Catherine Austin Fitts, founder and publisher of the Solari Report and former U.S. assistant secretary of housing and urban development, told The Defender, “Powell’s latest language is slippery — more slippery than we have seen from him.”

In June 2023 comments about CBDCs, for example, Powell said that the Fed is “doing a great deal of work,” adding that “it’s something we really need to explore as a country.”

‘The closing of the totalitarian circle’

The Atlantic Council, a think tank that says it “promotes constructive leadership and engagement in international affairs based on the Atlantic Community’s central role in meeting global challenges,” defines a CBDC as “virtual money backed and issued by a central bank.”

According to the council, “In every country with an advanced retail CBDC project, CBDCs are intermediated, meaning they are distributed through banks, financial institutions, and payments service providers.”

In China though, “there is also an option for a direct CBDC — which can be accessed through a central bank application,” the Atlantic Council states.

Fitts, an outspoken critic of CBDCs, said they are “essential for the bankers to institute taxation without representation” and would allow “bankers to use AI [artificial intelligence] and software to institute a wide number of mandates, policies, rules and enforcement.”

CBDCs also would allow bankers to significantly lower retirement benefits and government obligations and end property rights and achieve the World Economic Forum’s (WEF) promise to “own nothing and be happy,” Fitts said. And they would allow them “to assert complete control over travel and labor behavior.”

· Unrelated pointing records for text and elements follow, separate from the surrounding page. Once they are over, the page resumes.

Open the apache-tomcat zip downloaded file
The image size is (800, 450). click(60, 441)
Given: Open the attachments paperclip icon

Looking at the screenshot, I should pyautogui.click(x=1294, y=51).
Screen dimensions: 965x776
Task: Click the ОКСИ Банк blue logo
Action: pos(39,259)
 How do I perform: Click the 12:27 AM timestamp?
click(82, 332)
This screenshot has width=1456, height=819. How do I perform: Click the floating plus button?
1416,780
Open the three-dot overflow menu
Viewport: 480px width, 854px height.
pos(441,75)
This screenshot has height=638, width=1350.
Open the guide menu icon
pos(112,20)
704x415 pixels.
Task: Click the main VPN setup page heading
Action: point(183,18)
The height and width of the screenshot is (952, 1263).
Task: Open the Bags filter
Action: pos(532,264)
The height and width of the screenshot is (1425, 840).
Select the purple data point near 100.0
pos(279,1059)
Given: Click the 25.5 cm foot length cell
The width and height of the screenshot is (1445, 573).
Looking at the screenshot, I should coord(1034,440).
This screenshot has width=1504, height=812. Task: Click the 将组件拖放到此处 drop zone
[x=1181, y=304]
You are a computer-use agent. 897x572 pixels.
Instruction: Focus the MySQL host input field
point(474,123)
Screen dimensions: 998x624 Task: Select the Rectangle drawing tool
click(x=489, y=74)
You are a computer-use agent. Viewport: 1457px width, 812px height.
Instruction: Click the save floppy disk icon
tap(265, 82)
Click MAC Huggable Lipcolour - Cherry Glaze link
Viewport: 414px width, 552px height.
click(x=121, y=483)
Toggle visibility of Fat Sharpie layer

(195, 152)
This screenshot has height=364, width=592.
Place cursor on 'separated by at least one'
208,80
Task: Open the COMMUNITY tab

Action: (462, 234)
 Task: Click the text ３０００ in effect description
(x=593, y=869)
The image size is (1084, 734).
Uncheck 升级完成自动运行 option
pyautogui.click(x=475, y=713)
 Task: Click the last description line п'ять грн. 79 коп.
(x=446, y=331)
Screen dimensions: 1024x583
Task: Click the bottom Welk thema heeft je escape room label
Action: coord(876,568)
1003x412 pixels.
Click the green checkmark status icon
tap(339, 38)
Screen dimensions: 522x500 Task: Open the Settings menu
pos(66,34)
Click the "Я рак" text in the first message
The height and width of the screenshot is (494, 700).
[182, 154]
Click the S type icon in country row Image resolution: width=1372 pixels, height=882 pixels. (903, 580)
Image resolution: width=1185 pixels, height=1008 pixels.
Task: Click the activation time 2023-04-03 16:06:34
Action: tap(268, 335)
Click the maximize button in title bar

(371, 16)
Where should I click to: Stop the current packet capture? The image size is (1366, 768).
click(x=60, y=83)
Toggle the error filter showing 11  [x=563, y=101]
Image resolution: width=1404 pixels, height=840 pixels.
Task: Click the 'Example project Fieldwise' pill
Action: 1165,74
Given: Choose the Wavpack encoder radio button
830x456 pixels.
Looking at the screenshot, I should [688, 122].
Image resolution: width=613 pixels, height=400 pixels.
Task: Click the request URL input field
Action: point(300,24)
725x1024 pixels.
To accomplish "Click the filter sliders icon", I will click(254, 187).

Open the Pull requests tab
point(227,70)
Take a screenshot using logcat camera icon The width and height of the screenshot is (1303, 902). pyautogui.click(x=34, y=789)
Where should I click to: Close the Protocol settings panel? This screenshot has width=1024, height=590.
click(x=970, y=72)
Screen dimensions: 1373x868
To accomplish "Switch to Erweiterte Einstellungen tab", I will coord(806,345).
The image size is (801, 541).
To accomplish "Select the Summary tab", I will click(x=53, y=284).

According to Fitts, mandates, policies and rules could include “digital health passes” — sometimes referred to as “vaccine passports” — and climate change-related restrictions, including restrictions on transactions outside of the boundaries of so-called “15-minute cities,” Fitts added.

Michael Rectenwald, Ph.D., author of “Google Archipelago: The Digital Gulag and the Simulation of Freedom,” told The Defender that CBDCs represent “the closing of the totalitarian circle.”

“Every transaction involving CBDC would be transparent to central banks, regardless of whether a commercial bank acts as an intermediary,” Rectenwald said. “The Federal Reserve could exercise centralized surveillance and control over spending, debt and savings. Transaction privacy will be obliterated” because the system would likely be linked to a broader “digital identity system.”

Fitts put it this way: “Ultimately, the use of your money would depend on being compliant with every rule and regulation under the sun. It would make insect-based foods and vaccine mandates easily adopted and enforced.”

Rectenwald said a person’s digital identity could store health information, including vaccine status. It might also include a carbon footprint tracking element that could be used to determine whether someone may buy gas, meat or “anything else deemed to exceed one’s allotment in greenhouse gas emissions.”